If you’re the chief IT executive of a Fortune 500 company right now, all eyes are on you. You need to be the hero, the light in the gloom, the one to deliver your company from the brink of economic disaster in a year like no other.

If you’re Rob Carter, Executive VP of Information Services at FedEx, you’ve been working toward this moment for years. Carter was the keynote speaker at the Enterprise IT Virtual Event on July 23, hosted by Data Center Knowledge. The theme of the event was “Doing More IT with Less: Economizing and Innovating in Today’s Enterprise IT Organization.

In a live interview to kick off the event, Carter shared several timely insights relevant to enterprise IT organizations in many sectors, as follows:

Covid-19: Don’t overspend or underspend, but refocus

FedEx had been expanding its e-commerce business and service hours well before the pandemic, Carter said, so the real change was in how the company undertook daily operations.

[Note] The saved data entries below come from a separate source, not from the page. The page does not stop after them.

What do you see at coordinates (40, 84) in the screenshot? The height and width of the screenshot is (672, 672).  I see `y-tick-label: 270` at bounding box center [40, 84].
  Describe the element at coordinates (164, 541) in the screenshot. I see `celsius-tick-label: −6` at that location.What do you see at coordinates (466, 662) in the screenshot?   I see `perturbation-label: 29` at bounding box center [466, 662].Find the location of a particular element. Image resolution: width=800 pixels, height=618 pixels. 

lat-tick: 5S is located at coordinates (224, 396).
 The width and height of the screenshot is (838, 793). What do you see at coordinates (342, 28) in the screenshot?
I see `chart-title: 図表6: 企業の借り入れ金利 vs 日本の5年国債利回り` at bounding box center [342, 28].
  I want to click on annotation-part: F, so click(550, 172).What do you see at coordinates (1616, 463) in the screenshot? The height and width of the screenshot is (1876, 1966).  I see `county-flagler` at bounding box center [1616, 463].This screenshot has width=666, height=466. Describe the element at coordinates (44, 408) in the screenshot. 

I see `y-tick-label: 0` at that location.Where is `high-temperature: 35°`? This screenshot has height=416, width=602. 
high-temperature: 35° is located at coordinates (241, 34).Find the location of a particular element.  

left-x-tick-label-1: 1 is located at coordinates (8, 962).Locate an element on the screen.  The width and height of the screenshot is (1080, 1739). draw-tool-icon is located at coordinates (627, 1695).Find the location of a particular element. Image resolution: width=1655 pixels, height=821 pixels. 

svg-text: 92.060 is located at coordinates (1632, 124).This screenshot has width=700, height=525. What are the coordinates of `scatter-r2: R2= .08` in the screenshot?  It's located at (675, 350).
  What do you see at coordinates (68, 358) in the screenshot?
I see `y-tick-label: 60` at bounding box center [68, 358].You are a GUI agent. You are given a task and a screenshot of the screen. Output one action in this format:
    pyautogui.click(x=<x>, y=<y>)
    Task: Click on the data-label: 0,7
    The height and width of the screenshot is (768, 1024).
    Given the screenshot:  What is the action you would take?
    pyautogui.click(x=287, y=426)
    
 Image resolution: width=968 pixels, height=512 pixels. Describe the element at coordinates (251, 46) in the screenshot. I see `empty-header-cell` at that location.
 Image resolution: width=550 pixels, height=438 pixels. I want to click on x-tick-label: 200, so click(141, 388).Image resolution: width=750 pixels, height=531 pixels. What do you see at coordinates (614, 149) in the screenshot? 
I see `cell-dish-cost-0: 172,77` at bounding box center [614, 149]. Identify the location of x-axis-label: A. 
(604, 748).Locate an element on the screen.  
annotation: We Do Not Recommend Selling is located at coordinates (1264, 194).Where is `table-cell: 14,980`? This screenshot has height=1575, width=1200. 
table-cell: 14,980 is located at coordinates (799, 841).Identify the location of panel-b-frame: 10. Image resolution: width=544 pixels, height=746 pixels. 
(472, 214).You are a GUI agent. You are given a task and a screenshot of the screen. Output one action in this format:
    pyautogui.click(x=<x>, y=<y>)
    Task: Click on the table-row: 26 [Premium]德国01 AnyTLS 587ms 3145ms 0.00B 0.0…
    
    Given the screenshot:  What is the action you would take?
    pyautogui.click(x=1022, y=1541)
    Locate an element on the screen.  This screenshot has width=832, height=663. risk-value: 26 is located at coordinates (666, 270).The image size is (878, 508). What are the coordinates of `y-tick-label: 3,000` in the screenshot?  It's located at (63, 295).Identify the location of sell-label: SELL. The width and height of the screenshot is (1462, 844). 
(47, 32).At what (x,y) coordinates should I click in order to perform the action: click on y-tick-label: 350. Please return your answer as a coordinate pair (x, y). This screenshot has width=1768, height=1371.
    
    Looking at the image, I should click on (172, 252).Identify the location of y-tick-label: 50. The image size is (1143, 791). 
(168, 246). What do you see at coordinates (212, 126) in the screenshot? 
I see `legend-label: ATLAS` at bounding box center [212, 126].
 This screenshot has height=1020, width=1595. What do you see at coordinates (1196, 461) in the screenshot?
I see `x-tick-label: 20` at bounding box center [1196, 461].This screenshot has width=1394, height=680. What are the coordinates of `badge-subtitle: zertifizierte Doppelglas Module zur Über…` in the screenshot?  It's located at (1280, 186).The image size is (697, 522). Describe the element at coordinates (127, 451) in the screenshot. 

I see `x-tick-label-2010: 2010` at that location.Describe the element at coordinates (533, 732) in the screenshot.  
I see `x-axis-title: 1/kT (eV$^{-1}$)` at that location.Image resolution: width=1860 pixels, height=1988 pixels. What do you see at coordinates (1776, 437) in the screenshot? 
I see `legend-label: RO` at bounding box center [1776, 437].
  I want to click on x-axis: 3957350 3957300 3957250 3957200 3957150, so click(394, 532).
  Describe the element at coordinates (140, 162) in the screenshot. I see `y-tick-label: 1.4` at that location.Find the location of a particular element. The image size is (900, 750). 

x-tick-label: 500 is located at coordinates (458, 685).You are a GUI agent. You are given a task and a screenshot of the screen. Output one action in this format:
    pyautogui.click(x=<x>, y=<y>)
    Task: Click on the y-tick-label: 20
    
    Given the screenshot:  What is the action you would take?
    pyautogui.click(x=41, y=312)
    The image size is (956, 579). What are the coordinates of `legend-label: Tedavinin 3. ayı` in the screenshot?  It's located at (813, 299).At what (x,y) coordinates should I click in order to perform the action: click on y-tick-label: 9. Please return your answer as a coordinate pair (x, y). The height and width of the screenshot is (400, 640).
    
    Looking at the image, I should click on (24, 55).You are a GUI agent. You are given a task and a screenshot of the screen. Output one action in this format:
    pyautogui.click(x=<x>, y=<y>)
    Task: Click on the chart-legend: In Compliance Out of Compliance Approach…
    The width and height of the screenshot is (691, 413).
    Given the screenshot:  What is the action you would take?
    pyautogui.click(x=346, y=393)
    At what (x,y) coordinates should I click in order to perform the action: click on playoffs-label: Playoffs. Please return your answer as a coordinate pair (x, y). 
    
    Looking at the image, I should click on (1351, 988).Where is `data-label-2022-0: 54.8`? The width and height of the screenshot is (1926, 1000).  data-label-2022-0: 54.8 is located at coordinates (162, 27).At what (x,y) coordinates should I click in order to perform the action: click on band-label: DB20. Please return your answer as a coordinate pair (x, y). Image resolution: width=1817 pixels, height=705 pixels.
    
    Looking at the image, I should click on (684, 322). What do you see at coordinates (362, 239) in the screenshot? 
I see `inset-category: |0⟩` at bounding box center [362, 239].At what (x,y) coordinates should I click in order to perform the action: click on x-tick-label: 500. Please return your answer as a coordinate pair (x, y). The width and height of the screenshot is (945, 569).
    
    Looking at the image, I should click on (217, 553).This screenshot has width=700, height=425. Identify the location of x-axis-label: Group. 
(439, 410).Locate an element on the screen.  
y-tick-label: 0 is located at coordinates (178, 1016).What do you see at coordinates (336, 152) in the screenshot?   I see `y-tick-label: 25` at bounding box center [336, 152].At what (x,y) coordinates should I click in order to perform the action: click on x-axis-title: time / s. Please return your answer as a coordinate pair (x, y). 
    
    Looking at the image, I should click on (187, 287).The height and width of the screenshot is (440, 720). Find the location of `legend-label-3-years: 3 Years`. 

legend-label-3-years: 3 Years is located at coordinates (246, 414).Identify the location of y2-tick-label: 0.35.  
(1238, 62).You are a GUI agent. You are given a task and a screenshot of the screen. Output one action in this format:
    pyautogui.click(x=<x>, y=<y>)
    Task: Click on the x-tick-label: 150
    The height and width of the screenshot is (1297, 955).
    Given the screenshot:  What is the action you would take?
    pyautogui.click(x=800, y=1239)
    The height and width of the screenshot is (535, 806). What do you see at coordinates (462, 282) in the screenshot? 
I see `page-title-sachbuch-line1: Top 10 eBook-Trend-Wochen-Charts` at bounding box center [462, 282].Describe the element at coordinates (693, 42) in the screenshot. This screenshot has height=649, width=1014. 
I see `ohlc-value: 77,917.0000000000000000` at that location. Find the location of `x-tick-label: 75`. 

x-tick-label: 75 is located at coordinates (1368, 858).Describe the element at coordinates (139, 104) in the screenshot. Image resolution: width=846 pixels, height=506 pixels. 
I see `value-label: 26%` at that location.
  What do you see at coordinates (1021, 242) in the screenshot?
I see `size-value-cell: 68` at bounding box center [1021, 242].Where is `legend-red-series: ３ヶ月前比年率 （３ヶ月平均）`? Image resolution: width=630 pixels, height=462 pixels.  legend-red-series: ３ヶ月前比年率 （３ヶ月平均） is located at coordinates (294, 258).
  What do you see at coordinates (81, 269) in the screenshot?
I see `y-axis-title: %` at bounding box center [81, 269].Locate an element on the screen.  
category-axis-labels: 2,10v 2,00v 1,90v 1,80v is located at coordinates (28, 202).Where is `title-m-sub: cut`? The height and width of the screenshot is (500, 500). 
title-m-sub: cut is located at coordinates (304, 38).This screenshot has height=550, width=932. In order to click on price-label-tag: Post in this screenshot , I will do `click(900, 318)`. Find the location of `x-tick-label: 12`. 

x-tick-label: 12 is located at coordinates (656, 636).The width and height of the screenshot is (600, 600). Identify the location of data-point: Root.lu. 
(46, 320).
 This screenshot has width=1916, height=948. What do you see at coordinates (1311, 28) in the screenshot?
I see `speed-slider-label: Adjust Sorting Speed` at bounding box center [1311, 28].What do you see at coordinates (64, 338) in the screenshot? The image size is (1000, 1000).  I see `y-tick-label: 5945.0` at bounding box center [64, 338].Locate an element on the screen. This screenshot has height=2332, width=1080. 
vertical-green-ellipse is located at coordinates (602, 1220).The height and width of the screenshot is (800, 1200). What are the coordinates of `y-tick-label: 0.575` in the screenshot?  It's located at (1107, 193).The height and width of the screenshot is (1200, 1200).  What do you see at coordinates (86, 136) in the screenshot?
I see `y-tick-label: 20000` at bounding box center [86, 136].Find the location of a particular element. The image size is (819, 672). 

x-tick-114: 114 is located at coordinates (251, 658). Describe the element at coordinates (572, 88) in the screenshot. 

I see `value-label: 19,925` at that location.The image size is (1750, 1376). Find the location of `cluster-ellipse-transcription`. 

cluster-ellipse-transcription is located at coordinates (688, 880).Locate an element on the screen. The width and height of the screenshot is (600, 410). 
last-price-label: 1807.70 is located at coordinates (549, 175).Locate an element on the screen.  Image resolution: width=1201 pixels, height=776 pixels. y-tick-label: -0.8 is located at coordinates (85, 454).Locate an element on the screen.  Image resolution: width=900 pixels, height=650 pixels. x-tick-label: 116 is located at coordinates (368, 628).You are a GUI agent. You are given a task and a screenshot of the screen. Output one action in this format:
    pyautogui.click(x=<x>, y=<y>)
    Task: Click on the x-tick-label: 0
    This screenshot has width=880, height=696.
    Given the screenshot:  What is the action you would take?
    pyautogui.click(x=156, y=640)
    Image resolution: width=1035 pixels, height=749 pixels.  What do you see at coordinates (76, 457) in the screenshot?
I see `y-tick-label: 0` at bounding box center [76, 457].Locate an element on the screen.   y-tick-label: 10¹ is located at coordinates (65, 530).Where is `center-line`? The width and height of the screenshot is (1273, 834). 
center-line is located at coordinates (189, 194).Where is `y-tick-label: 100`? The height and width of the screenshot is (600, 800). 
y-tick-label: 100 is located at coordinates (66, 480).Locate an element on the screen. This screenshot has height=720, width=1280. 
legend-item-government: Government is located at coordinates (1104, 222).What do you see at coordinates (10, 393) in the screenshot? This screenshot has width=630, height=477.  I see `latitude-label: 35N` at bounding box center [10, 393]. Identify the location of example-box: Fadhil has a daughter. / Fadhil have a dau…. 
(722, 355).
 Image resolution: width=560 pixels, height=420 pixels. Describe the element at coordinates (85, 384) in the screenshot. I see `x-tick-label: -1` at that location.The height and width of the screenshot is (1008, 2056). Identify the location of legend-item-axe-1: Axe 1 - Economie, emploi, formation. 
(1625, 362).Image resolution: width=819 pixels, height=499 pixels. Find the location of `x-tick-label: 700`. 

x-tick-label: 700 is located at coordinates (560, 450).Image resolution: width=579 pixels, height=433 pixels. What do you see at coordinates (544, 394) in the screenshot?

Sending a workforce of 100,000 home in a matter of days couldn’t have been easy but Carter says the company’s investments in agile IT and agile business processes was a great benefit to making the shift.

In regards to budget, FedEx IT didn’t ramp up spending as a knee-jerk response but refocused existing budget on critical needs--one of them being an Okta implementation which became urgent due to WFH security needs. In response to the moderator’s question about managing IT budgets when your organization is not the size of FedEx, Carter gave this advice: There’s an adverse impact of CEOs cramping down on IT budgets. Don’t allow yourself to be seen as the cost center. “The companies with big market caps are ones that spend most on tech, not the least.”

There’s an adverse impact of CEOs cramping down on IT budgets. Don’t allow yourself to be seen as the cost center.

Using technology to adapt quickly to new marketplace realities

Carter discussed how Covid-19 created a massive shift in deliveries, from business to consumer. That meant many more smaller shipments to more locations and drivers who no longer had predictable routes.  FedEx uses its dynamic route optimization software to “dynamically route drivers to get the most density into routes” and also leveraged the software on drivers’ handheld devices to help them adjust to new workflows. “Technology really helped our business withstand a massive shift in traffic patterns,”  Carter said.

The acceleration of cloud & managed services 

All signs point to growing adoption of easy-to-consume IT. Says Carter: “When I began in tech 35 years ago everything was custom crafted and in your own data center. We had very few packaged apps, no ERP. But now it's a tap-into world of tech that supports doing more with less.” FedEx IT still builds its own software for specialized needs but it’s done in a “cloud-native style of delivery and execution using componentized capabilities to create horizontal business processes that create new value,” Carter explained. The company is in the process of shuttering its enterprise data centers and is running a hybrid IT environment consisting of colocation/private clouds and public cloud infrastructure. 

Evolution of data centers at FedEx

As cloud adoption matures across enterprises, a trend that has accelerated in 2020, Carter says he continues to lead his organization away from on-premise IT: “We aren't interested in a future of spending our capital on keeping our infrastructure up to date.”  FedEx began its journey to cloud using a 40-40-20 rule, meaning moving from an environment of 100% on-site data centers to 40% owned, 40% co-location data centers and 20% of assets in the public cloud. Now, FedEx is moving toward a 0-50-50 model. Workload requirements drive these decisions and cost is a prevailing consideration. Public cloud investments are more economical with elastic workloads, he says, a fact which has helped guide the company’s strategy. “We have around 20 billion transactions a day and most of it is baseload compute. We deploy on colo’s and our own infrastructure because it’s cheaper. We use public clouds for [those workloads] which scale up and down.”

For an IT executive with more than 20 years of experience at a major brand, some things never change when it comes to leading the troops through both good and bad times.  “The most important thing that I’ve learned over the years is that if the business teams and the technology teams are aligned, then my job gets easy.  I just have to get out of the way.”